Rows taken from a collection
# # # #
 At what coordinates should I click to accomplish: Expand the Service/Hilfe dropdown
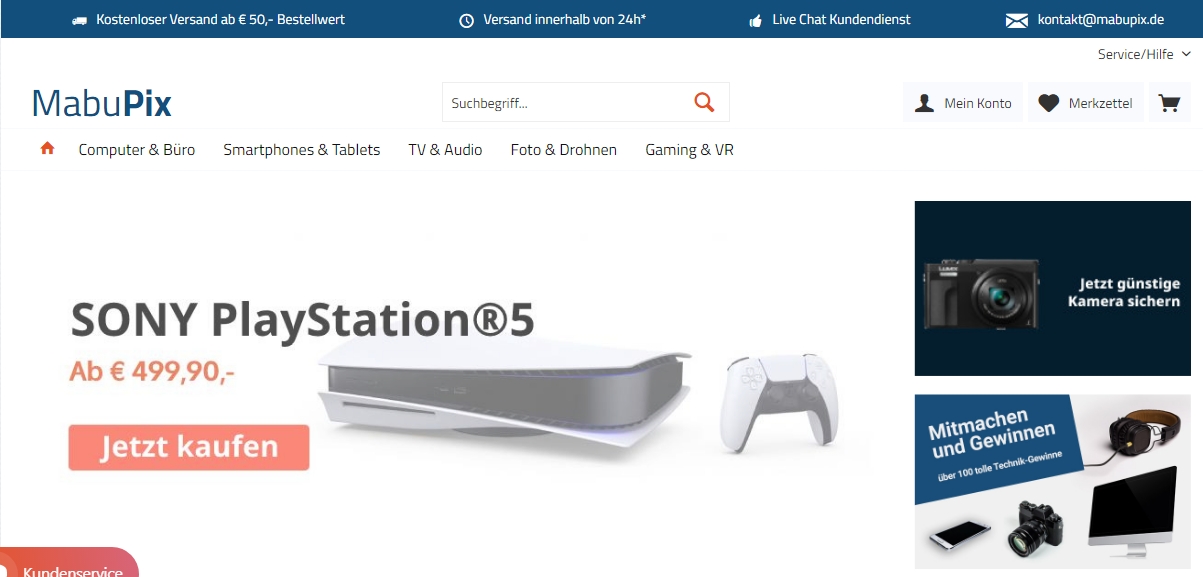(1143, 54)
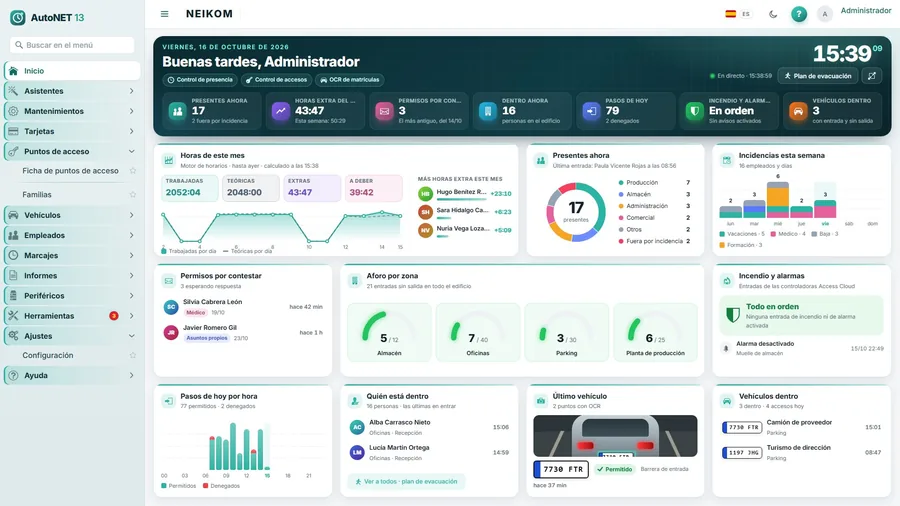900x506 pixels.
Task: Expand the Herramientas menu arrow
Action: coord(131,316)
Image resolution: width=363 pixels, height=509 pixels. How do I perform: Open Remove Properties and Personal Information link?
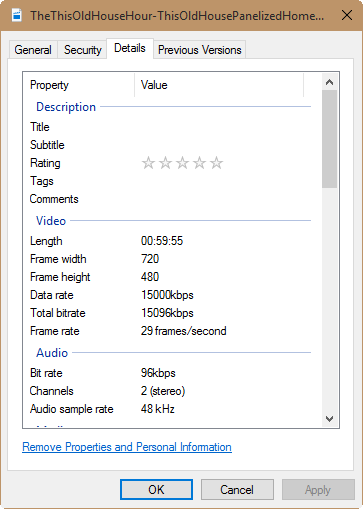(x=127, y=447)
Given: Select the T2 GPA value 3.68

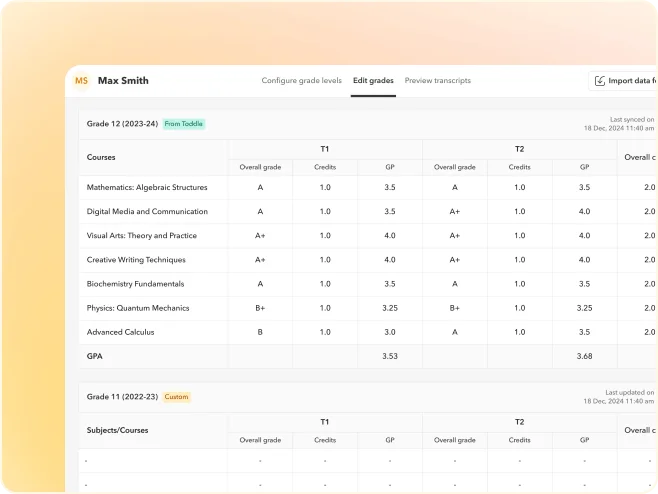Looking at the screenshot, I should coord(584,356).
# # # #
Set problem
Starting at the line with "Image resolution: width=363" and running through the last of the rows, substitute "Private Data" for "Personal Information" and write those lines out again with nothing else changed. Leave the pictures out.

Output
Image resolution: width=363 pixels, height=509 pixels. How do I perform: Open Remove Properties and Private Data link?
(x=127, y=447)
Given: Select the T2 GPA value 3.68

Looking at the screenshot, I should coord(584,356).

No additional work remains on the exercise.